La mayoría de las iniciativas de salud pública en los países en desarrollo se centran en el control de enfermedades contagiosas en la comunidad. La morbilidad y la mortalidad causadas por enfermedades como la malaria, la tuberculosis, la esquistosomiasis, y la neumonía pediátrica y la diarrea ciertamente justifican esa prioridad. Sin embargo, otro aspecto del sistema de salud pública en naciones con recursos limitados –las infecciones adquiridas en los hospitales- ha sido ignorado en gran medida, tanto por el público como por la prensa y los organismos financieros.

Las naciones en desarrollo gastan sus limitados recursos en hospitales, que consumen más del 50% de los presupuestos para atención de la salud en muchos países pobres. Los funcionarios en esos países buscan identificar a los enfermos en las comunidades y canalizarlos a instalaciones regionales que cuentan con los conocimientos para hacer diagnósticos y ofrecer tratamientos apropiados. Otros son centros regionales o nacionales de atención terciaria que ofrecen los mejores diagnósticos y tratamientos de alta tecnología que sus países pueden adquirir (o convencer a las naciones industrializadas o a filántropos para que se los faciliten).

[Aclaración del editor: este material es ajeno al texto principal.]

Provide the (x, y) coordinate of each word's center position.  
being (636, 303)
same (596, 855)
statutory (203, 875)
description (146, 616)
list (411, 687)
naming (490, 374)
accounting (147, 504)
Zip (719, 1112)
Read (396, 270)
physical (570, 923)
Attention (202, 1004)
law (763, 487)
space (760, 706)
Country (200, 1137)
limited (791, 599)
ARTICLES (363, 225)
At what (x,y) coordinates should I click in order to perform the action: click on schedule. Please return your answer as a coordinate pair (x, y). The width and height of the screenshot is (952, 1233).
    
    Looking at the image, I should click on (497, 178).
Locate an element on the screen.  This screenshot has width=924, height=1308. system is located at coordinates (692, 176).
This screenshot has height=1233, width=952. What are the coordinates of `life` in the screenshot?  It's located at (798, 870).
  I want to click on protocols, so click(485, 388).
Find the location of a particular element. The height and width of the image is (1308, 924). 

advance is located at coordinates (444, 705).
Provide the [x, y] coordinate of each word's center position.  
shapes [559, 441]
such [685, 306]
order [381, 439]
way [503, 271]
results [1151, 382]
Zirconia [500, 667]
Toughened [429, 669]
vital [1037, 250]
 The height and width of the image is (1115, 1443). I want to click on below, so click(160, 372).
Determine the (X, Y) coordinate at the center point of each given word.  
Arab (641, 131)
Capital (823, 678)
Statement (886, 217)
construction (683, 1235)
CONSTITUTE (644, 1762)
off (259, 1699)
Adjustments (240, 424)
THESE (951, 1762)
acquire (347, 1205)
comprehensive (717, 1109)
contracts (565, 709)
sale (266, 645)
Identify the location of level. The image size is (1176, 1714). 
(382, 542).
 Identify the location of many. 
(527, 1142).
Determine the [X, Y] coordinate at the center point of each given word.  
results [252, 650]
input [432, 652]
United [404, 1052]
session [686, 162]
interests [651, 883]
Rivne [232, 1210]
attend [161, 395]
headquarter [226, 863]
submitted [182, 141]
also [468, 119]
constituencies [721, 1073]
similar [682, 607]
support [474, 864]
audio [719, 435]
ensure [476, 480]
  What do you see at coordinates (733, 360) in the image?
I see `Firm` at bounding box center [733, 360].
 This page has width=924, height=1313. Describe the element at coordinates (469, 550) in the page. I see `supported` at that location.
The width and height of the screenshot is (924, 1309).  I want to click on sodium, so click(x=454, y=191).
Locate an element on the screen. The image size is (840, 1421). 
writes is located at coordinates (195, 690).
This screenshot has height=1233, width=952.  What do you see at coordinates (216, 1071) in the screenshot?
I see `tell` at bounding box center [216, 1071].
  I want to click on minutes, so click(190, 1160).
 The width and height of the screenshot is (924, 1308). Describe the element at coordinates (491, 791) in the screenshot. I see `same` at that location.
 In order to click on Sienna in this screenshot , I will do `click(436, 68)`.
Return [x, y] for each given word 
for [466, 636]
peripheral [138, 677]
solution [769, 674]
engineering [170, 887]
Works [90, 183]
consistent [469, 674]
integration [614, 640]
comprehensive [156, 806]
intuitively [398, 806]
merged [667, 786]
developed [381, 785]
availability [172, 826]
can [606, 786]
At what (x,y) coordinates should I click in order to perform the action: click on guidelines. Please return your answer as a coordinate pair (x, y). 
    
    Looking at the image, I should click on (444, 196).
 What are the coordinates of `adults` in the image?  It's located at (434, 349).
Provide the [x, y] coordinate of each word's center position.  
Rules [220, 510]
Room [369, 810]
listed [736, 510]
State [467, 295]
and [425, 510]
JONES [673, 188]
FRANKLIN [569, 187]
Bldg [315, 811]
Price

Llama la atención el deseo de contar con atención cara y tecnológicamente sofisticada. En parte, los países pobres hacen estas inversiones fuertes porque tienen el compromiso de mejorar la calidad de los diagnósticos y los tratamientos. En parte, lo hacen para conservar a sus mejores médicos. Esos médicos, educados en países avanzados, regresan con el deseo ferviente de utilizar sus habilidades recientemente adquiridas y se encuentran limitados por equipos de radiología obsoletos, un suministro escaso y poco confiable de medicamentos y por tecnología primitiva de soporte de vida. Los hospitales de alta tecnología también son símbolos de status, y algunos países buscan obtener prestigio construyendo las instalaciones más modernas. Los países industrializados que realizan y ayudan a financiar estos proyectos pueden estar motivados, al menos en parte, por la presión de la compañías que fabrican equipo y suministros de alta tecnología.